More than 200 soldiers with the Guard’s 226th Maneuver Enhancement Brigade (MEB) will be arriving in Afghanistan about the time that about 600 soldiers with the 1st Battalion, 167th Infantry Regiment, another Guard unit, will be back home. Since last August, the Talladega-headquartered 1st Battalion has been running security missions throughout much of Afghanistan, escorting convoys and protecting military officials and contractors during visits to villages and meetings with Afghan officials.
In a recent email, Maj. Michael Tomberlin of McCalla, a Birmingham News reporter who also is the battalion public affairs officer, said the unit expects to arrive back in Camp Shelby, Mississippi, in mid-May, returning to Alabama near the end of the month.
The 226th Maneuver Enhancement Brigade’s mission will be somewhat similar to what the 135th willbe doing in Kuwait.
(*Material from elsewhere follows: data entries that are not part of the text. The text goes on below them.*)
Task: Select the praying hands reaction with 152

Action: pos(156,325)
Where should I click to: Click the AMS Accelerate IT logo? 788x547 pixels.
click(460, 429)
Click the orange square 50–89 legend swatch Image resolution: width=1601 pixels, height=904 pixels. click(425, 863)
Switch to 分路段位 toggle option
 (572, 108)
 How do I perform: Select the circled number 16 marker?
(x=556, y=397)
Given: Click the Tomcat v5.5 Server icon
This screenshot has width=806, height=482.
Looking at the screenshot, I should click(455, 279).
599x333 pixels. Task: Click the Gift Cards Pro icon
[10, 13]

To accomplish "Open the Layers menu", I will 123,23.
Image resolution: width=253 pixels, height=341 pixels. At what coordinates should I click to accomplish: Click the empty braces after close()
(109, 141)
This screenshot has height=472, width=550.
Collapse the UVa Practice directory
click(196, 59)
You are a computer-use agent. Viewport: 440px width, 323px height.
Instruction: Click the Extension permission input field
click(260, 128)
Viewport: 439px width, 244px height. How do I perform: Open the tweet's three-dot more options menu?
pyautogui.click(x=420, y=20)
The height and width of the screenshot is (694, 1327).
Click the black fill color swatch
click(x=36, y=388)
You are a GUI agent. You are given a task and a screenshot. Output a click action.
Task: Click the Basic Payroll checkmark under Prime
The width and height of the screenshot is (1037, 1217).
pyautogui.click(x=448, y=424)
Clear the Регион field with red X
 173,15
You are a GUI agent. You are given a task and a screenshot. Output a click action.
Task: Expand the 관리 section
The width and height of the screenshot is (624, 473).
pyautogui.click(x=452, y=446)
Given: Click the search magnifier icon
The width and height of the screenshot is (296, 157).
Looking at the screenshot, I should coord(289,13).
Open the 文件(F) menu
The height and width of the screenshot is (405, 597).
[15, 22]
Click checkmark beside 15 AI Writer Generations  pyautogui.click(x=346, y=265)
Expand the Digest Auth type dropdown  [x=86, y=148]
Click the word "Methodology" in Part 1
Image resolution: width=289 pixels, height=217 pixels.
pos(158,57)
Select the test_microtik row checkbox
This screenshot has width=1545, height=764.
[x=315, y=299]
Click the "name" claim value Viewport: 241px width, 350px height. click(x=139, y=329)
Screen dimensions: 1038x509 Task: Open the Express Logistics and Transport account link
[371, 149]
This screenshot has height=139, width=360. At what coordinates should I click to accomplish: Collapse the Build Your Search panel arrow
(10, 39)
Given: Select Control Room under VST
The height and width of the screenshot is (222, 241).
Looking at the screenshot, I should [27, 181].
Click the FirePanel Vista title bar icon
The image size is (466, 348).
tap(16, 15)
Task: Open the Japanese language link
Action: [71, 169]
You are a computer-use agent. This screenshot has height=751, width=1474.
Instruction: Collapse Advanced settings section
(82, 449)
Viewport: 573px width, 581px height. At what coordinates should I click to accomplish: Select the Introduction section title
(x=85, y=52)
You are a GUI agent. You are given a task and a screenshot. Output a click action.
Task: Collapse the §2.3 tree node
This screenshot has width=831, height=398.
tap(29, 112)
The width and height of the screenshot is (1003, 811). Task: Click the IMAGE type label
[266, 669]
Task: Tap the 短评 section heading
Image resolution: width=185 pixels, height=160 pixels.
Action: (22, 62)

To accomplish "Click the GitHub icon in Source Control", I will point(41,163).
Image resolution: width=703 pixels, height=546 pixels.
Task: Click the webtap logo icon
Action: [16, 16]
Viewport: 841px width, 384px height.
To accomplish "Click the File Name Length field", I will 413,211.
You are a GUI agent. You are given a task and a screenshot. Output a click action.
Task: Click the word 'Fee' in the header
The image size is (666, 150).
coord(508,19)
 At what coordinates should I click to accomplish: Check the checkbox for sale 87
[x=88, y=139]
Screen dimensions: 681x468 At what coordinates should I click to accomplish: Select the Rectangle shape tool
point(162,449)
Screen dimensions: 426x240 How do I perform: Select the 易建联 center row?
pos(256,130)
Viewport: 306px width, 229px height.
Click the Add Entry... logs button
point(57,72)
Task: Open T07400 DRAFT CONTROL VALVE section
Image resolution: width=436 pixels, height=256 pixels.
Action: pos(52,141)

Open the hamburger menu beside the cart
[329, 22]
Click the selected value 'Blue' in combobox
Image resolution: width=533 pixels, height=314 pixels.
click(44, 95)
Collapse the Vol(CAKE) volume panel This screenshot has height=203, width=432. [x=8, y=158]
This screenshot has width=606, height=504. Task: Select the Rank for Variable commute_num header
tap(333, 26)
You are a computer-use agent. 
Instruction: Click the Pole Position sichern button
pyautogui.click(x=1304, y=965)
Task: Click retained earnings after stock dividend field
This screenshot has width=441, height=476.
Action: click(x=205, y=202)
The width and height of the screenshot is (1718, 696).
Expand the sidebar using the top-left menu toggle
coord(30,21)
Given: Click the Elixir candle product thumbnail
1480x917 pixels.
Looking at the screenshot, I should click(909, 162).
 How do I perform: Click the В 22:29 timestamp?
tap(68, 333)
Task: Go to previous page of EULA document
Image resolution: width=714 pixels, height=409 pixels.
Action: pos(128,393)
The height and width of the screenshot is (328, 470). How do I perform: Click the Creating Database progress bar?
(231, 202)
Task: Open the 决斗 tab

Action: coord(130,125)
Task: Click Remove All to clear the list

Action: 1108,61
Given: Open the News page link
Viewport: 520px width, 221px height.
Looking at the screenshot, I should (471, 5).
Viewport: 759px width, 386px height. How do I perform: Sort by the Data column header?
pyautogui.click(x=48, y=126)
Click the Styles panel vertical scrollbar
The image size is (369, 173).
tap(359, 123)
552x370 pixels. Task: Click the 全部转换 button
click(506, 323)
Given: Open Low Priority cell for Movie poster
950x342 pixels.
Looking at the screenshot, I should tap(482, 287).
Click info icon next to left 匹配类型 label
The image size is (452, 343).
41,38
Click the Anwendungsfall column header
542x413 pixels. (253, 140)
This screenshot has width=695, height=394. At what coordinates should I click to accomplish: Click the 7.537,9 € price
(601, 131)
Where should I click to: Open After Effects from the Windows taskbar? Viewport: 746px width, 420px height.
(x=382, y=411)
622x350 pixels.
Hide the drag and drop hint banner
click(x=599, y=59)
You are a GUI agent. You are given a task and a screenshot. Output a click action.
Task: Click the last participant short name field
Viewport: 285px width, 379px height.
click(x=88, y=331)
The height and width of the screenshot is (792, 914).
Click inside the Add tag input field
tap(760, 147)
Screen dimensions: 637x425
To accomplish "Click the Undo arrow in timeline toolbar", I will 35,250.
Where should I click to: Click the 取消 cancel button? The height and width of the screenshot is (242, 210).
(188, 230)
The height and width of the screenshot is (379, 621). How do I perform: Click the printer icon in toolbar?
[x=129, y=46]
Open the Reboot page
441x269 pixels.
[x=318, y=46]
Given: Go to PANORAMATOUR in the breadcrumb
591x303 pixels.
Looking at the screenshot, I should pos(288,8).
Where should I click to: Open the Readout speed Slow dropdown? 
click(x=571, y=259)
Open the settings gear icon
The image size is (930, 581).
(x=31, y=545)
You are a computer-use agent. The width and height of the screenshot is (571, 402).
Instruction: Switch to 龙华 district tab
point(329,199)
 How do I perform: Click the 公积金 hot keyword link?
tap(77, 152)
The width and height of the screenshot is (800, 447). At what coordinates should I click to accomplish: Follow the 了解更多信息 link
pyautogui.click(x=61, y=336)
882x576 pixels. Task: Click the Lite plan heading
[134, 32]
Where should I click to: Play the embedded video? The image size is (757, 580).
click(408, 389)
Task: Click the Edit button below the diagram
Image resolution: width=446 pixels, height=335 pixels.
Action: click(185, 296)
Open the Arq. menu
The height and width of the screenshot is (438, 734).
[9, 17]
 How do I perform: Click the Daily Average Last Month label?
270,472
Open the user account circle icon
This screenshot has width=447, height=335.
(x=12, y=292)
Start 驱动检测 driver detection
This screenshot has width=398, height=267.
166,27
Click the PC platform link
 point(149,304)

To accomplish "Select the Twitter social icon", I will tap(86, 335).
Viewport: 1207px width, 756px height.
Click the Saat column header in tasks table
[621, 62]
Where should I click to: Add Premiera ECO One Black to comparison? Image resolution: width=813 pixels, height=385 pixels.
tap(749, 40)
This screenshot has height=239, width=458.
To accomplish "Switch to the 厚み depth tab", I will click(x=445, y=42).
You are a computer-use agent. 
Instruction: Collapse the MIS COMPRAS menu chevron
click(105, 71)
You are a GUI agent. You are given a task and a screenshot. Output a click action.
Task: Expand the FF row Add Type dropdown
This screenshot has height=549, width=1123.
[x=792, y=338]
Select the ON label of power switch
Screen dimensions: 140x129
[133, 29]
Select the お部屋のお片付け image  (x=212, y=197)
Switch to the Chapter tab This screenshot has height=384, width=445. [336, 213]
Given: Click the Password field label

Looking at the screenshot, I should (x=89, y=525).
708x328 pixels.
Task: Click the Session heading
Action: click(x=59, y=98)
Its commander, Col. Sylvester Cannon, deployed with the 135th to Afghanistan in 2009-2010. But on this deployment, the Mobile-based 226th will be confined to U.S. military base camps in and immediately around the Afghan capital of Kabul.
“We’re going to manage all of the bases in Kabul Province – and there’s a lot – and all the forces that stay there,” said the 226th’s command sergeant major, Kevin Griffin of Irondale.
In short, the 226th will oversee food, clothing, shelter and supply for troops in those installations. In addition, the 226th will oversee two National Guard military police companies that will mentor Afghan police units in the area.
Griffin said he was part of a team with the Mobile-based unit that spent two weeks in the Kabul area earlier this year to get a feel for their operating environment and meet with their counterparts in the unit the 226th will be replacing, the Texas National Guard’s 136th MEB.
“It was very productive,” Griffin said. “[We] really got a lot of things fixed and ironed out prior to the main body [of the 226th] getting there.”
Currently, more than 1,000 Alabama Army National Guard soldiers are deployed overseas, most of them in the Middle East or Central Asia. According to recent Pentagon records based on a service member’s legal residence, more than 41,000 Alabamians have been deployed since the 9/11 attacks, many more than once.